Stored data entries:
══════════════════════════════
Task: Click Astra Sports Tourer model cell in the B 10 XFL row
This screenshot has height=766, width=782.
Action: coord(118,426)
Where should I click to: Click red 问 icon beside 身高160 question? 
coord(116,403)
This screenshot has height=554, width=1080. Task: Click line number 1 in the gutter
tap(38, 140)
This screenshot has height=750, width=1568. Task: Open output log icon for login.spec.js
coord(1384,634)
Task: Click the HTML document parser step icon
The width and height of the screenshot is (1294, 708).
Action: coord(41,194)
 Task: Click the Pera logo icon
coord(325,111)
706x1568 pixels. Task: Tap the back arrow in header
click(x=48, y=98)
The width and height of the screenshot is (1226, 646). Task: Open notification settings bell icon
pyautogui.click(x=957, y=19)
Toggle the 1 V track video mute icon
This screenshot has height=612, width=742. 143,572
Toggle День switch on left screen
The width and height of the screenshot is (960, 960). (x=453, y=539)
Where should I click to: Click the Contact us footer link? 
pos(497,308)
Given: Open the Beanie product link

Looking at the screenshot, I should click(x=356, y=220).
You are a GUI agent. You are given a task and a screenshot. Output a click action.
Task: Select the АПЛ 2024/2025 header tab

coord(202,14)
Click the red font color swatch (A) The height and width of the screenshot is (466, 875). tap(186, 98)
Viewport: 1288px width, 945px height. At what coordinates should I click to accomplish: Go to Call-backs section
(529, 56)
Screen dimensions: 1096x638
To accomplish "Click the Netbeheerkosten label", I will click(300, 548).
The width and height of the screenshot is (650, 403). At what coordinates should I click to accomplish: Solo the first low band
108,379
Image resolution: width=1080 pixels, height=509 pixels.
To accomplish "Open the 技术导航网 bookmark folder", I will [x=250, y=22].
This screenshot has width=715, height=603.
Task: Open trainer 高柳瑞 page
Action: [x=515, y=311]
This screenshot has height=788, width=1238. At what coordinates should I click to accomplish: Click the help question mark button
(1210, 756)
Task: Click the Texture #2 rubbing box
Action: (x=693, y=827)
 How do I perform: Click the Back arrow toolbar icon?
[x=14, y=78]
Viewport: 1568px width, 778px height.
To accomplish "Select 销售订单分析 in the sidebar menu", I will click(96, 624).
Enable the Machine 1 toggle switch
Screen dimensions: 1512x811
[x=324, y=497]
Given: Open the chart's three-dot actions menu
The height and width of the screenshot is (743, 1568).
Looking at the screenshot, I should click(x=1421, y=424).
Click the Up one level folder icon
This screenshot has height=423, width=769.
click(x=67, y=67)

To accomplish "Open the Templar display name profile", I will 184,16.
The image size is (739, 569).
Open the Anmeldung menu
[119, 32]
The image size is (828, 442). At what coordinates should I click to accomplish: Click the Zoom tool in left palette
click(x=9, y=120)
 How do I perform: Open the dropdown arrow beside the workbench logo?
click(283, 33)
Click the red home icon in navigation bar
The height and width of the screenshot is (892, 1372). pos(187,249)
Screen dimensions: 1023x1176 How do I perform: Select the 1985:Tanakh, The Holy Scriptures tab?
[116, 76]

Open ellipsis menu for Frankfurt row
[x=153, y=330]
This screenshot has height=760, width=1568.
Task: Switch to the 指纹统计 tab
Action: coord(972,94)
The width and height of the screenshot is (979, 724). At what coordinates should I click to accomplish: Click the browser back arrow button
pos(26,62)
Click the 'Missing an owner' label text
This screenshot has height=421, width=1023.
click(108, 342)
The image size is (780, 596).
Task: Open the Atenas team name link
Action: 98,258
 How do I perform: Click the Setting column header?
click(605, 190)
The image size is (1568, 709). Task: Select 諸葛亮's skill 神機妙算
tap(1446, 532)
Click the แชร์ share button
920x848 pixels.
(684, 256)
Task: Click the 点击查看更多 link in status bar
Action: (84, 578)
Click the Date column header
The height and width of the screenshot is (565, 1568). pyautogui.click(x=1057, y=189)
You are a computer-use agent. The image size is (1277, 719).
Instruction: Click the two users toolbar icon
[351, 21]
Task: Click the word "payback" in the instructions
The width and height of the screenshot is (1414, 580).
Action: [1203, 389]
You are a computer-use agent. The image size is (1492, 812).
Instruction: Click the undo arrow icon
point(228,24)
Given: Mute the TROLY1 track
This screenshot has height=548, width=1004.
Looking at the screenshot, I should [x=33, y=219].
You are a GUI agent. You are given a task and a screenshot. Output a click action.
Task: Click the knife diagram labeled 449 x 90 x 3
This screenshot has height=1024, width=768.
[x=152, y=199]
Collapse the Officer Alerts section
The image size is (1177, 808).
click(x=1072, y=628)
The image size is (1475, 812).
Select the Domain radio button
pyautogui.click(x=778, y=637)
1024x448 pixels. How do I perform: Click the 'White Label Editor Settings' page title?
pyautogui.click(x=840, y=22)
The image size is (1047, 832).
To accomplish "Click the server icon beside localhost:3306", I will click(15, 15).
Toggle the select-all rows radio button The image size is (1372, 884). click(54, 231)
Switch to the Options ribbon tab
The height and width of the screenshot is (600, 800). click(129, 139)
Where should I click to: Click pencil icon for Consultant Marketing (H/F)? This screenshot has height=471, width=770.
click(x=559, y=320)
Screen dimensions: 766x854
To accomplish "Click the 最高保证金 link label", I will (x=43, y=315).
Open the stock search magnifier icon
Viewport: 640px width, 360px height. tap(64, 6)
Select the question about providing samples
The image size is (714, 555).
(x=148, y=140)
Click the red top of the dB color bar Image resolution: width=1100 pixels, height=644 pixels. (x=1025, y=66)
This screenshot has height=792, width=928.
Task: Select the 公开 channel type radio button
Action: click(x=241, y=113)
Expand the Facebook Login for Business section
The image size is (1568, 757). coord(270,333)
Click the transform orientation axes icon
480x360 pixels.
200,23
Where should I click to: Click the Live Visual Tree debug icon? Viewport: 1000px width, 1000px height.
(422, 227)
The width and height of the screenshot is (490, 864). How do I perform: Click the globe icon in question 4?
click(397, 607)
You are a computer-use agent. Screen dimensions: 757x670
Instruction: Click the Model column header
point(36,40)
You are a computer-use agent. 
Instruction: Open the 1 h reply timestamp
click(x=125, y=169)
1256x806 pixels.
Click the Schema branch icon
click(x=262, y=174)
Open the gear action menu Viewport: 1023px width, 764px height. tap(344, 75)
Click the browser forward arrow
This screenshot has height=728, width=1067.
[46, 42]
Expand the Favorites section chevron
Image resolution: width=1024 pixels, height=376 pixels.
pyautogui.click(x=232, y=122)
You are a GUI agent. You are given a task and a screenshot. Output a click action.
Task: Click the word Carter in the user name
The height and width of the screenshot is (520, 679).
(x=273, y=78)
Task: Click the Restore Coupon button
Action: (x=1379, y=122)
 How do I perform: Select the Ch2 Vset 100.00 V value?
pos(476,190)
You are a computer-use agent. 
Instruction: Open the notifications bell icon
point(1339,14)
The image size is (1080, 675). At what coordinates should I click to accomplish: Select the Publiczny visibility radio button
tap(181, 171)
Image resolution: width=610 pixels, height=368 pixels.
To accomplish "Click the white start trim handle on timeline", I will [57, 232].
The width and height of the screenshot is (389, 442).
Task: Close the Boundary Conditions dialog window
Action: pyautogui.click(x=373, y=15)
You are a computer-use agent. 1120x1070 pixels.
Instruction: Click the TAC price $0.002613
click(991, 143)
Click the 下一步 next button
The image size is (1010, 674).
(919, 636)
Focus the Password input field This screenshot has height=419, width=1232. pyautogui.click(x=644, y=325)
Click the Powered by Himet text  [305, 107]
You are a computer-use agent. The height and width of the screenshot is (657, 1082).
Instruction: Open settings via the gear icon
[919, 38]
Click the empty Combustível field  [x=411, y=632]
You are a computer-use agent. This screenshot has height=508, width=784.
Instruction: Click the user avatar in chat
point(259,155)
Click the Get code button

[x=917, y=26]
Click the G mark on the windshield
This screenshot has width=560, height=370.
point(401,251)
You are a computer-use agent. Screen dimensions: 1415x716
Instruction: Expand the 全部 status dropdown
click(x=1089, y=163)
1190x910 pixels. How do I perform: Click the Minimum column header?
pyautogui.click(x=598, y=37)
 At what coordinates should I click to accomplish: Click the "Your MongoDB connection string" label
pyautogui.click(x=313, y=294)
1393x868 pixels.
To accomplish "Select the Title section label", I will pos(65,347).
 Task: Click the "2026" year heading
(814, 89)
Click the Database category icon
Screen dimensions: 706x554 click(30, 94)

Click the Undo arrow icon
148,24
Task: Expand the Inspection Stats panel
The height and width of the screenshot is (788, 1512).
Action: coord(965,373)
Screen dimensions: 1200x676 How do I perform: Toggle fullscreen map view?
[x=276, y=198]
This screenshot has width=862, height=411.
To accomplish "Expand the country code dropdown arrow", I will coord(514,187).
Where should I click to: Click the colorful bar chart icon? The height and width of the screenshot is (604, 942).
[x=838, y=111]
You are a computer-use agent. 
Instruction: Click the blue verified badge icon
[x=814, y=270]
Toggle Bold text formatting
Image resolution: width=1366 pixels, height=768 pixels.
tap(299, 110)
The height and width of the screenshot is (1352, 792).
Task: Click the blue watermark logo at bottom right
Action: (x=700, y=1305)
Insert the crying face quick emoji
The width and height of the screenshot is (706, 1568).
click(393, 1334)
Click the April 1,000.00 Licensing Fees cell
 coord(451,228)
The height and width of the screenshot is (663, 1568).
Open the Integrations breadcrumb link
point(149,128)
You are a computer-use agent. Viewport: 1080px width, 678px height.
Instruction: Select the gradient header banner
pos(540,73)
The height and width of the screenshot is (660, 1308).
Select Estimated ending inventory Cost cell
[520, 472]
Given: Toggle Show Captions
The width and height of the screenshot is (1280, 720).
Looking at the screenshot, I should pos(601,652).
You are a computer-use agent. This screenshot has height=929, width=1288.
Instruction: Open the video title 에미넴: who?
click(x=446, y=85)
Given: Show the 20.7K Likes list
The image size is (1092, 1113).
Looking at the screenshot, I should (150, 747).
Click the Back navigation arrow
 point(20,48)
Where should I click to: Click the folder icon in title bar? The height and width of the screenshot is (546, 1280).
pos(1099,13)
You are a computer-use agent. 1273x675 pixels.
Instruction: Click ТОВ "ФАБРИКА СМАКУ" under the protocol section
══════════════════════════════
Task prompt ▸
Find the word "field" in the entries, then copy out every line that has it.

Output below ▸
Focus the Password input field This screenshot has height=419, width=1232. pyautogui.click(x=644, y=325)
Click the empty Combustível field  [x=411, y=632]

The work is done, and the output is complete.